A very basic description of colloidal silver and it’s actions: It is a solution of pure silver particles suspended in distilled water. It is often taken orally for health benefits (easy to purchase). When used on marijuana plants, it inhibits ethylene production needed (and normally produced) by the plant to produce female flowers, thus forcing the plant to produce male pollen sacs instead. Since there are no male chromosomes, the pollen is female (listed in many places as 99.99% female) and will produce female seeds.

CAUTION: First be completely aware that any part of a plant that you spray with colloidal silver IS NOT SAFE FOR CONSUMPTION (smoking or ingesting). The pollen created is completely safe to use and all seeds created with that pollen are safe.
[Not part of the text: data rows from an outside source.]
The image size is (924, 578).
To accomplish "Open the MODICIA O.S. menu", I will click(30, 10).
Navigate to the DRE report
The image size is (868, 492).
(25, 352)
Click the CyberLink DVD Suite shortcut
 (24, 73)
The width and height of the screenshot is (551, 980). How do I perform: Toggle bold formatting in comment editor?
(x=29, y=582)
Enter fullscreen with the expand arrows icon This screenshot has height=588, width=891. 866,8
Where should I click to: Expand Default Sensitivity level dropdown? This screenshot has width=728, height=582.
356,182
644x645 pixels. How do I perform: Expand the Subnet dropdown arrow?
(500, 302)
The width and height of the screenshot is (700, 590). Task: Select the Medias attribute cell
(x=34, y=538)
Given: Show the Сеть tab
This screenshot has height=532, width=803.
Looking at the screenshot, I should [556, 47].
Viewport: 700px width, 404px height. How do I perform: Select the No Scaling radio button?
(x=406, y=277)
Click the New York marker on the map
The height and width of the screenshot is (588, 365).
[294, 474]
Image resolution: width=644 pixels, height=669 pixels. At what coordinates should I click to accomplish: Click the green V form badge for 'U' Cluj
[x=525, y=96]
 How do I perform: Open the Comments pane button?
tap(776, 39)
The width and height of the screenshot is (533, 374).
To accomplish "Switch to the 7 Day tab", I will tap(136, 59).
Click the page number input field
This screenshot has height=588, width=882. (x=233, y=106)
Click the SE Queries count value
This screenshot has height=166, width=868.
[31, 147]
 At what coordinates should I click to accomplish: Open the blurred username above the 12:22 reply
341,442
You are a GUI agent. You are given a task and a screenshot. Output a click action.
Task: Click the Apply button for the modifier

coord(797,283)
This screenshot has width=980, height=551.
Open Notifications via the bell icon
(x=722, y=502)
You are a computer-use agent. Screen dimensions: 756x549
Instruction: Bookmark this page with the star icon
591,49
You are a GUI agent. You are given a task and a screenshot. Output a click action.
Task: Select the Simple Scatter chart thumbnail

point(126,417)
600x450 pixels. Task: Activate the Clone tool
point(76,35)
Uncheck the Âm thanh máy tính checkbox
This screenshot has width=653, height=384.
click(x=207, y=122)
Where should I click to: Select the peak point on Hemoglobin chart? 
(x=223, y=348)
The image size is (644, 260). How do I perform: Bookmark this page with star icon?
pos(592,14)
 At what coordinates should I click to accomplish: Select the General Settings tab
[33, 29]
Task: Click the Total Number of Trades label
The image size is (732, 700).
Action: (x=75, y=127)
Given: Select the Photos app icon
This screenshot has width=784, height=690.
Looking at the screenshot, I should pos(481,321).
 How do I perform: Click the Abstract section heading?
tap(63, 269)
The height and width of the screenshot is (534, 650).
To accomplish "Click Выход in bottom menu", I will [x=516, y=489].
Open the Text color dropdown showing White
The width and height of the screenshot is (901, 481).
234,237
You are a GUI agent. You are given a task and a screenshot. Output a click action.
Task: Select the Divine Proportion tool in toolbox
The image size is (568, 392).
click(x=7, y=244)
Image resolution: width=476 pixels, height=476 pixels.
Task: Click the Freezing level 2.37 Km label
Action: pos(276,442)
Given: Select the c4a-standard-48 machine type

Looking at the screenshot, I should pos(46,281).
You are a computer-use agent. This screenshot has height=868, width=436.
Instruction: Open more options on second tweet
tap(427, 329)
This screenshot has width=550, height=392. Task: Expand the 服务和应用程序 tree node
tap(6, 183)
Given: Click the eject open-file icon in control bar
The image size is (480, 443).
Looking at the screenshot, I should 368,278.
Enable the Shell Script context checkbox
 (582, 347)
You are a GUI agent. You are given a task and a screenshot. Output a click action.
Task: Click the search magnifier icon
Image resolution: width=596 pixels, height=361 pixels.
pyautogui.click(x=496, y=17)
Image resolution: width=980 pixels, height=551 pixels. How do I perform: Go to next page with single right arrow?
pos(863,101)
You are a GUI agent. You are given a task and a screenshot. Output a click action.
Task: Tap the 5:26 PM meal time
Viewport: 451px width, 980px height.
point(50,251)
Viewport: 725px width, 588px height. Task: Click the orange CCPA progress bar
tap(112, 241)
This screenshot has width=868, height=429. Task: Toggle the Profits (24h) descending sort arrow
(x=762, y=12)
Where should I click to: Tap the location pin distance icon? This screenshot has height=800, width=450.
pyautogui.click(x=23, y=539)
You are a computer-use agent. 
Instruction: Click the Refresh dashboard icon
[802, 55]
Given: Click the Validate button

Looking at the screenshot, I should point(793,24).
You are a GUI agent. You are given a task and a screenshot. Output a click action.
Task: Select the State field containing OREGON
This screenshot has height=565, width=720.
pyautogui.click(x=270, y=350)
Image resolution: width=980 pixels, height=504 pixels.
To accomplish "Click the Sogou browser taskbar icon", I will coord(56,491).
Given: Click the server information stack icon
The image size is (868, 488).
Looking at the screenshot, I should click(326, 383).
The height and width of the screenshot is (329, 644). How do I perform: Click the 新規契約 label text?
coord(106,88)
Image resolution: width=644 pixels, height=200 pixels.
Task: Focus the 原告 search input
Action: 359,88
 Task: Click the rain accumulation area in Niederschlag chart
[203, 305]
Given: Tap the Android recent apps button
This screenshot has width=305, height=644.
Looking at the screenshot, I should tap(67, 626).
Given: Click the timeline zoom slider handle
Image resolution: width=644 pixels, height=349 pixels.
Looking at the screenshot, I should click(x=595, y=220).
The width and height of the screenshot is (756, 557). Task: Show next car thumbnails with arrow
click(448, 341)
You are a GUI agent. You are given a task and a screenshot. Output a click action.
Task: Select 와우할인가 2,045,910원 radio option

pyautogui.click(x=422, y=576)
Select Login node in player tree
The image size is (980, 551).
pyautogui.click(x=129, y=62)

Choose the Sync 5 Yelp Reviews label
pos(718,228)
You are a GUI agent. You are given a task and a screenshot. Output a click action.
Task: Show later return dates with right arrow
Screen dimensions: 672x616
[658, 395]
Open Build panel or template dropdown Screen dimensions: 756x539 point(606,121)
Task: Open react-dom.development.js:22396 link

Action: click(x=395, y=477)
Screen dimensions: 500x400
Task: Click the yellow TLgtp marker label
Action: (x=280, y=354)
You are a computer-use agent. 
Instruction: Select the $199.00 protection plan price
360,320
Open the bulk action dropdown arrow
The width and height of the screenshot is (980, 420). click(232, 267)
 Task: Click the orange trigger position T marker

BE SAFE!!! For this reason, I highly recommend using a complete plant (small clone or plant) to produce your pollen. Separate this plant from all other plants so you do not get colloidal silver spray on any consumable plants.

What you will need:

1) Colloidal Silver (CS) Spray (at least 40 ppm and pure – not too strong either!) and a spray bottle. I purchased Bio-Silver Ultra Colloidal Silver 50 ppm online and it worked.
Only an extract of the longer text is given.